#### Data supplied ####
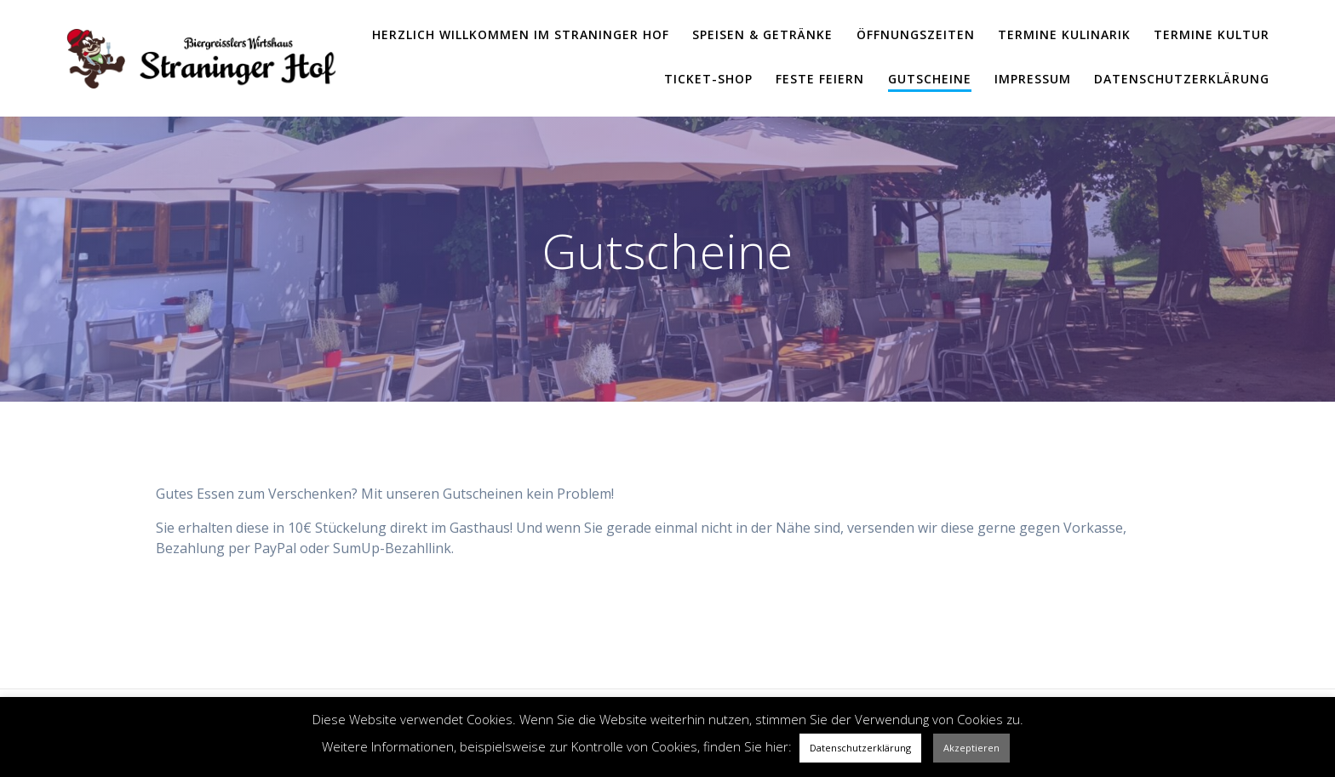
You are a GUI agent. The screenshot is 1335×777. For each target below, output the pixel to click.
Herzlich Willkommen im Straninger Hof (520, 34)
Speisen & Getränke (762, 34)
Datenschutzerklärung (1181, 79)
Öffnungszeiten (916, 34)
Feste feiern (820, 79)
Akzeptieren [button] (971, 747)
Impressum (1032, 79)
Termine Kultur (1211, 34)
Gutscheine (929, 79)
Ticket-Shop (708, 79)
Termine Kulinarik (1064, 34)
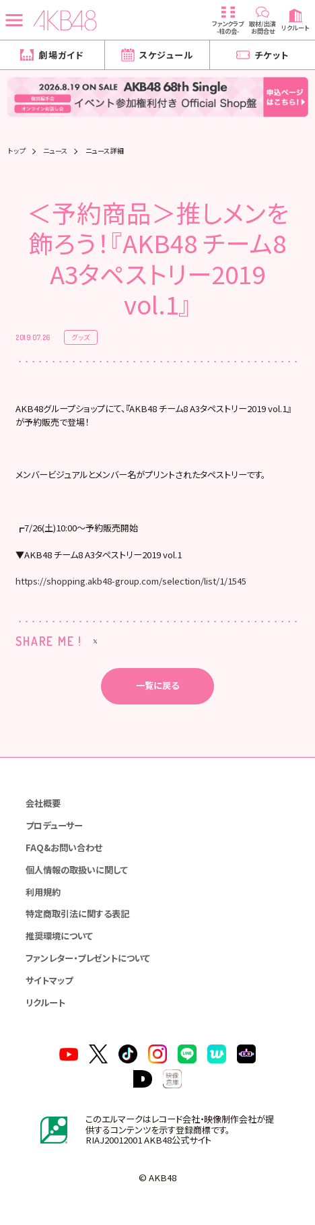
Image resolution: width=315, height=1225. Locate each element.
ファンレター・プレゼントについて (88, 958)
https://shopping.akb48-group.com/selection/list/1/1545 (130, 580)
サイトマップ (49, 980)
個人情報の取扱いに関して (77, 869)
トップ (17, 150)
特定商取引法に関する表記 (77, 914)
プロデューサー (54, 825)
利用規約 (43, 892)
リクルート (45, 1002)
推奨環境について (59, 935)
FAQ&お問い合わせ (64, 847)
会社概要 (43, 803)
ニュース (55, 150)
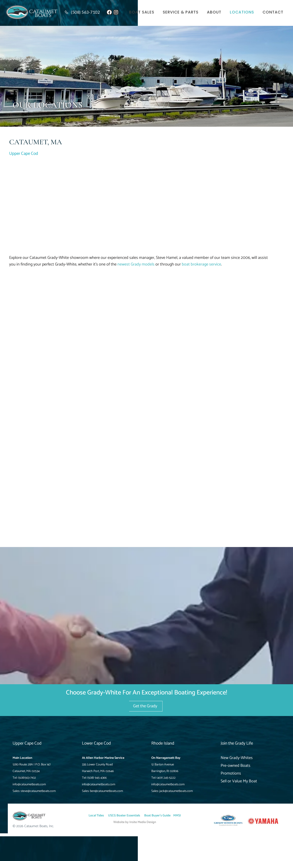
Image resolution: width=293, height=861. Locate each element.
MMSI (177, 815)
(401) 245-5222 (166, 778)
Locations (242, 12)
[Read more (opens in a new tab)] (83, 12)
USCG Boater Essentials (124, 815)
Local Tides (96, 815)
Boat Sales (141, 12)
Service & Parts (180, 12)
####
→ **Task description**:
Please convert the data above into a numbered list with one item per line, skipping blank lines and leaving out the pictures.

→ **Answer below**:
1. You are a GUI agent. The screenshot is 1335×777. For each target below, output the pixel to click.
2. Herzlich Willkommen im Straninger Hof (520, 34)
3. Speisen & Getränke (762, 34)
4. Datenschutzerklärung (1181, 79)
5. Öffnungszeiten (916, 34)
6. Feste feiern (820, 79)
7. Akzeptieren [button] (971, 747)
8. Impressum (1032, 79)
9. Termine Kultur (1211, 34)
10. Gutscheine (929, 79)
11. Ticket-Shop (708, 79)
12. Termine Kulinarik (1064, 34)
13. Image resolution: width=315, height=1225. Locate each element.
14. ファンレター・プレゼントについて (88, 958)
15. https://shopping.akb48-group.com/selection/list/1/1545 (130, 580)
16. サイトマップ (49, 980)
17. 個人情報の取扱いに関して (77, 869)
18. トップ (17, 150)
19. 特定商取引法に関する表記 (77, 914)
20. プロデューサー (54, 825)
21. 利用規約 (43, 892)
22. リクルート (45, 1002)
23. 推奨環境について (59, 935)
24. FAQ&お問い合わせ (64, 847)
25. 会社概要 (43, 803)
26. ニュース (55, 150)
27. Image resolution: width=293, height=861. Locate each element.
28. MMSI (177, 815)
29. (401) 245-5222 (166, 778)
30. Locations (242, 12)
31. [Read more (opens in a new tab)] (83, 12)
32. USCG Boater Essentials (124, 815)
33. Local Tides (96, 815)
34. Boat Sales (141, 12)
35. Service & Parts (180, 12)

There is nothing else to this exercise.